Mine didn't start pitchin a b**** about fishing or hunting until after the ring. To say the least it has been an interesting 22 years. Ever heard "The man Song" FUNNY, FUNNY, but sadly true. BUY THE BOAT and whatever will be will be.


----------



## TWD67 (Jun 22, 2006)

Well if she says that then she'll never let you get a boat..You need to find a good woman that understands..And p.s. I'm selling 2 boats..


----------



## MSmith2004 (Sep 12, 2006)

This thread is humorous. Especially since he's still waiting for his answer. lol. Anyway, i'm in a similar position. Not the "no ring no boat" situation, just the poor college kid situation. Wish I could help but i'm terrible at river fishing so far. Can't seem to find the right spots. Lake fishing i'm ok at, but no boat so no luck for me.


----------



## kingfisher88 (Jun 16, 2005)

This is King Fishers girlfriend. He told me about this post, and I just have to say my piece...

Consider this:
A ring is just a pretty piece of jewelry... sure it'll sit on her finger for years and years [or months if your really that unlucky], but a boat is something you both can enjoy. You can't spend time together on a ring. 

A ring is just a ring. 

If she loves you enough to want a ring, she should love you enough to want to spend time with you, even when the time spent is on a boat!

I say give her a cracker jack ring and tell her to join you for a fishing trip at sunset. 
[on your brand new, spectacular boat of couse]


----------



## kingfisher88 (Jun 16, 2005)

" If it comes down to a boat or a ring for me, you better get the boat!"
Thats a quote from my girlfriend right after leaving the post. I think i found myself a winner.


----------



## Bobinstow90 (Apr 13, 2006)

kingfishers girlfriend......any chance ya got an available sister?


----------



## Hop2it (Aug 14, 2006)

I think I opened a pandora's box here. I was really only looking for spots that lent theirselves to shore fishing. This site is a lot of like fishing it ends up being more about life than than the activity. Love the girl though so she is a keeper.


----------



## vkutsch (Oct 28, 2005)

LOL.... when I read the post I said, oh boy- 'Hops' gonna get slapped around'. Lot of tough talk from these guys, don't listen. They don't know what's between you and your girl. 
Listen, if a boat (or a 300$ canoe or Kayak setup like mine) is out of the question, then my suggestion is to get yourself a pair of waders and get to know some rivers. Smallies, Pike, largemouths- there is some GREAT fishing to be had walking the rivers. You got the Chagrin, Grand and Cuyahoga pretty close, right? You'll never run out of fishable terrain that way.


----------



## buckdawg (Feb 7, 2007)

vkutsch said:


> LOL.... when I read the post I said, oh boy- 'Hops' gonna get slapped around'. Lot of tough talk from these guys, don't listen. They don't know what's between you and your girl.

Dataset:
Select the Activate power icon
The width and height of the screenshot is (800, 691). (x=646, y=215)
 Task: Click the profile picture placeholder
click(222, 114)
...
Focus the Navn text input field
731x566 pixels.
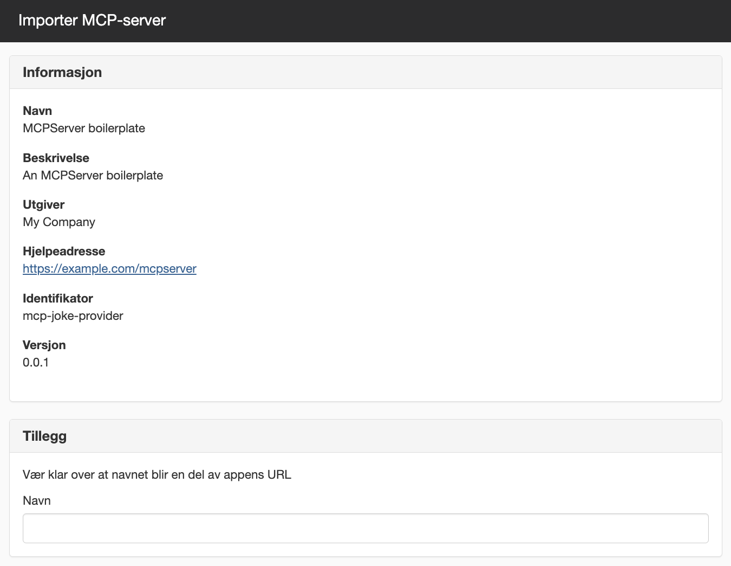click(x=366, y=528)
==
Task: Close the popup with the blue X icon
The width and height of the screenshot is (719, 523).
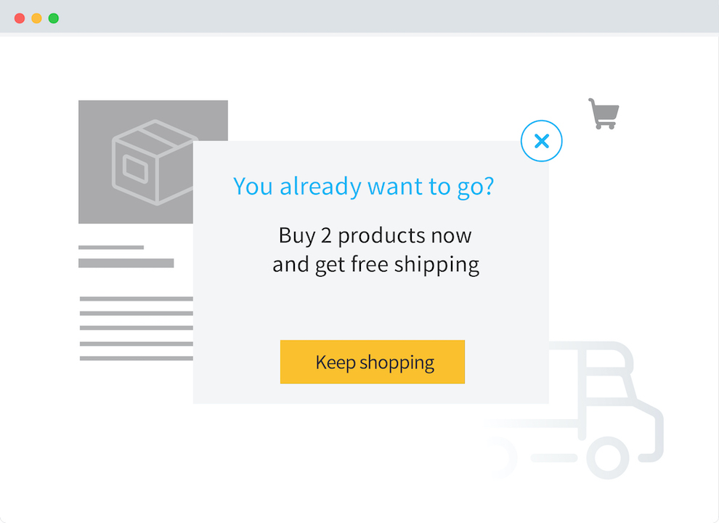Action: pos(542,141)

Requirements:
A: For each statement about the fishing forum thread, say yes or no depending on whether it agrees with the thread, and quote the thread's deciding words: (i) kingfisher88's girlfriend suggests offering a cracker jack ring along with a sunset fishing trip. (ii) MSmith2004 reports being good at river fishing. (iii) TWD67 says two boats are up for sale.
B: Supply what comes next in the fishing forum thread, starting after its final line.
The rows are separate material, apart from the fishing forum thread.

Answers:
A:
(i) Yes: "I say give her a cracker jack ring and tell her to join you for a fishing trip at sunset."
(ii) No: "i'm terrible at river fishing so far."
(iii) Yes: "And p.s. I'm selling 2 boats.."

B:
> Listen, if a boat (or a 300$ canoe or Kayak setup like mine) is out of the question, then my suggestion is to get yourself a pair of waders and get to know some rivers. Smallies, Pike, largemouths- there is some GREAT fishing to be had walking the rivers. You got the Chagrin, Grand and Cuyahoga pretty close, right? You'll never run out of fishable terrain that way.


Here! Here!









I, too, am fiscally challenged and asked for (and received) a pontoon boat from Creek Company for my birthday. Seems like a workable solution.


----------



## joerugz (Feb 28, 2007)

Hey, just my two cents...If worst comes to worst, and you don't make it as a couple. Let her keep the ring and MAKE SURE YOU KEEP THE BOAT!!!


----------



## swone (Jan 24, 2007)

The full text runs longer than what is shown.